*Extracted text:*
— begin —

I traversed the streets, without any clear conception of where I was, or what I was doing. My heart palpitated in the sickness of fear; and I hurried on with irregular steps, not daring to look about me” The creature’s inevitable existence, which for Victor was inescapable, now dominates his life. He does not know what it is capable of what it will do. The atmosphere is dominated by unease, further emphasising Victor’s disgust in his actions, and becomes ill both mentally and physically through anxiety and exhaustion. “I passed the night wretchedly.

Sometimes my pulse beat so quickly and hardly that I felt the palpitation of every artery; at others, I nearly sank to the ground through languor and extreme weakness. ” It is then later, after the creature is a success, when Frankenstein’s two lives, his exterior and interior life of concealment begin to battle. The monster, Victor’s creation begins to demolish everything that exists and is held dearly in Victor’s life. Frankenstein is not just about the plot of a man that creates life. As intended by Mary Shelley it carries a message that her readers are supposed to learn from.

— end —

*Challenges:*
#1 Copy the Frankenstein essay from "Sometimes my pulse" to "to learn from.".
#2 Write what comes next in the Frankenstein essay, picking up after its final sentence.

*Stored data:*
— begin —

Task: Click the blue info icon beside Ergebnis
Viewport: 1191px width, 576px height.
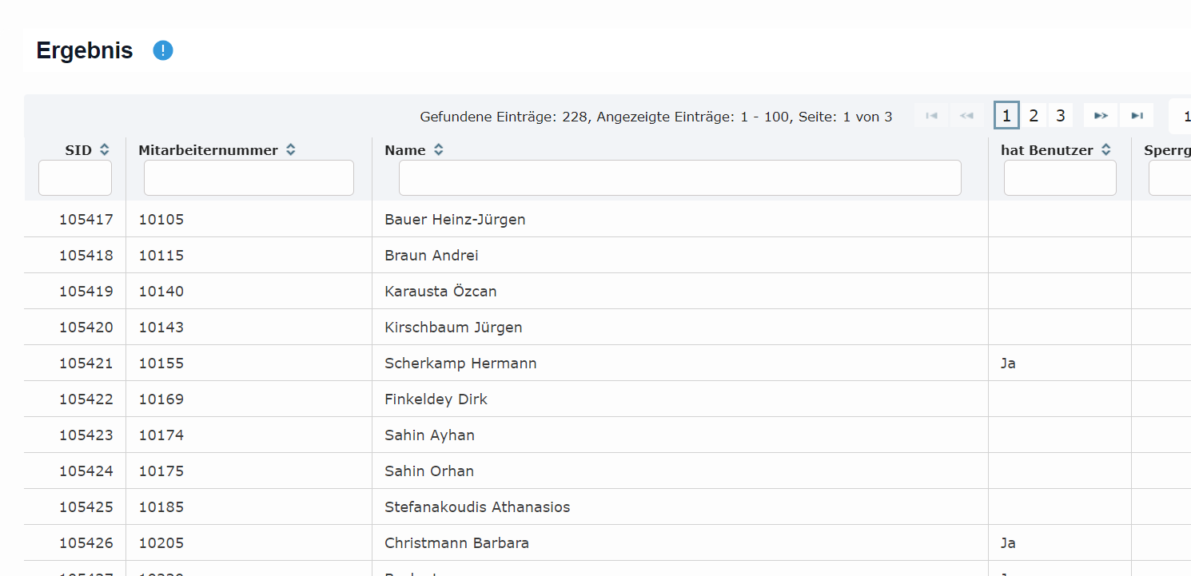Action: tap(163, 51)
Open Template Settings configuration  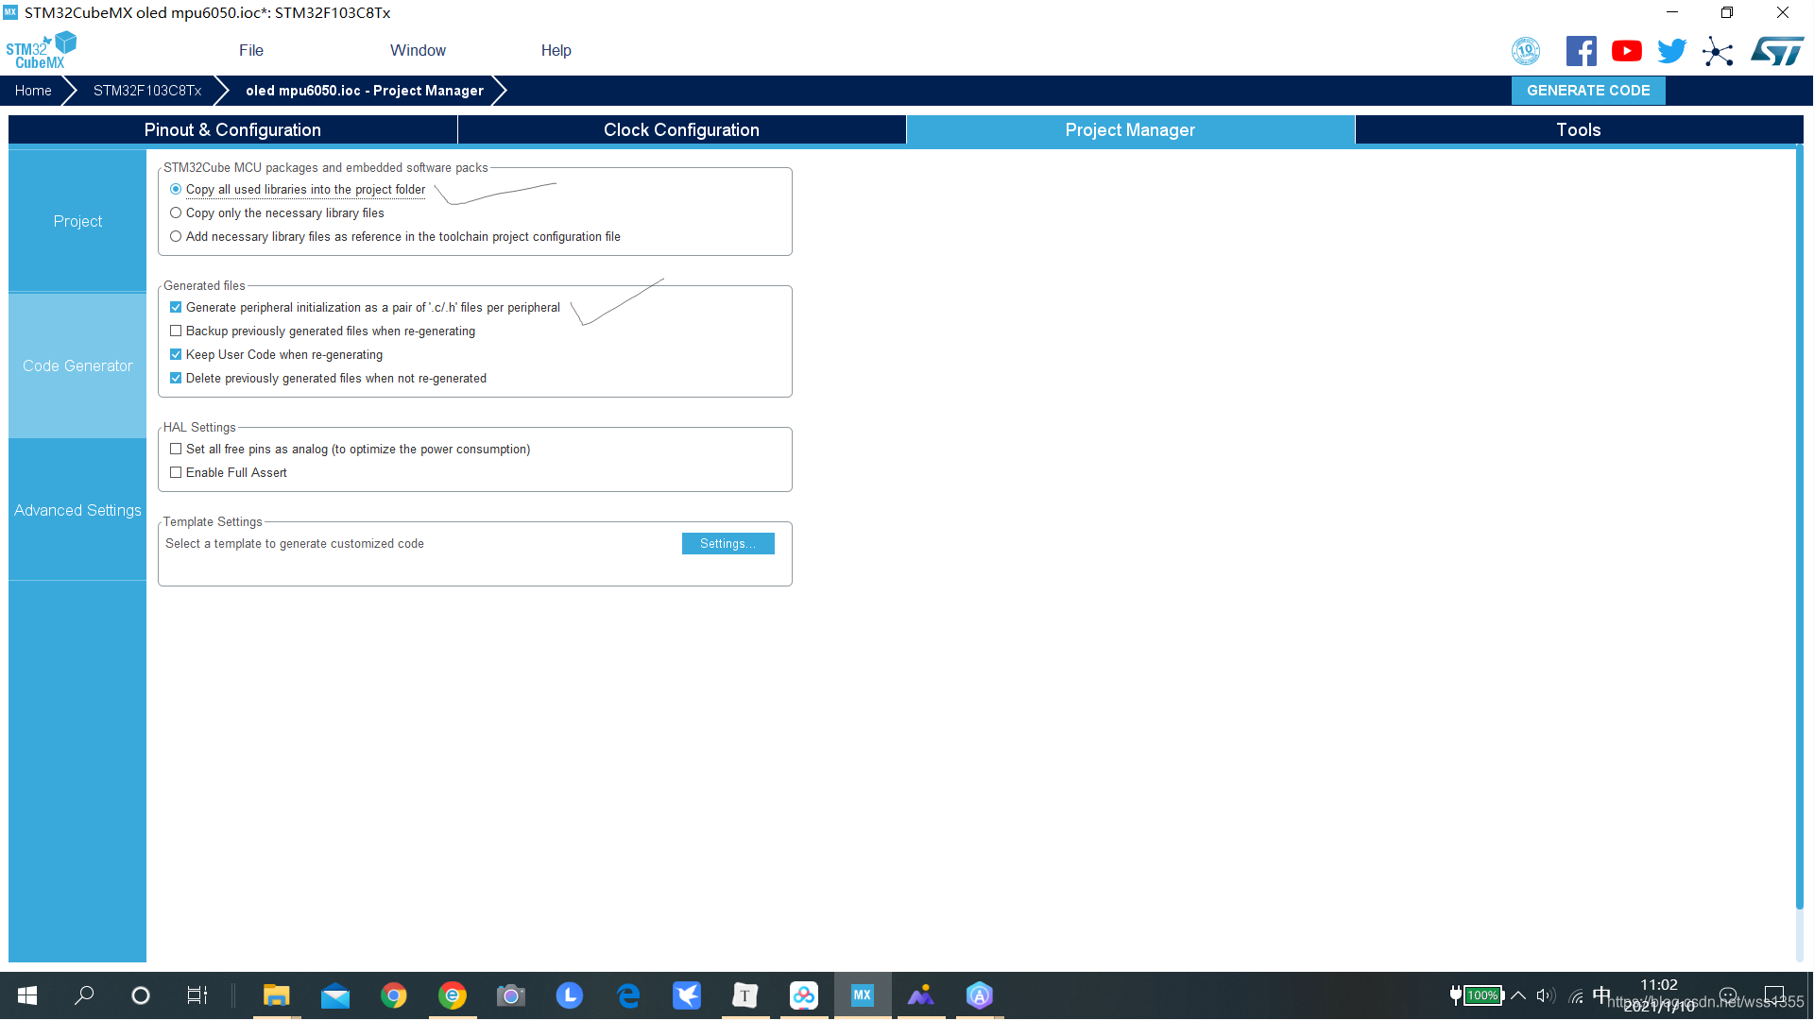(727, 543)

— end —

*Answers for the tasks:*
#1
Sometimes my pulse beat so quickly and hardly that I felt the palpitation of every artery; at others, I nearly sank to the ground through languor and extreme weakness. ” It is then later, after the creature is a success, when Frankenstein’s two lives, his exterior and interior life of concealment begin to battle. The monster, Victor’s creation begins to demolish everything that exists and is held dearly in Victor’s life. Frankenstein is not just about the plot of a man that creates life. As intended by Mary Shelley it carries a message that her readers are supposed to learn from.

#2
It includes many principles on how society should and shouldn’t act. These beliefs were fashioned by various factors such as her rearing, relationships, and her influence of numerous famous writers and philosophers of her time. These principles can be summarised in the main themes of the novel, these include justice, prejudice and isolation. Shelley clarifies that the Creation is one of many that fall under a victim of injustice. She sought to make her audience consider the injustices that existed in the world on a daily basis, and ultimately do something about it.

Every character at some point suffers injustice, the monster for example, from the very beginning is deserted and left to fend for itself. Victor’s mother shows gentleness in adopting Elizabeth as one of her own and caring for her, especially when she falls sick. Injustice is done to her however when she later dies of the same illness after minding Elizabeth to a full recovery. Just like her mother, Mary strongly believed in social justice, meaning that as a society it is our duty to look out for one, regardless of status, class or wealth.

Possibly, bearing this in mind it could be concluded that in the novel the most reasonable and reliable characters are female. But are treated with unjust retribution throughout and finally punished with whether it may be destiny, Victor’s creation, or in actual fact the entire organization of justice itself. Prejudice, or having an irrational dislike of someone with little or no reason, is a persistent theme carried throughout. Interestingly, this also links to other various themes such as isolation, appearance, reality and morality.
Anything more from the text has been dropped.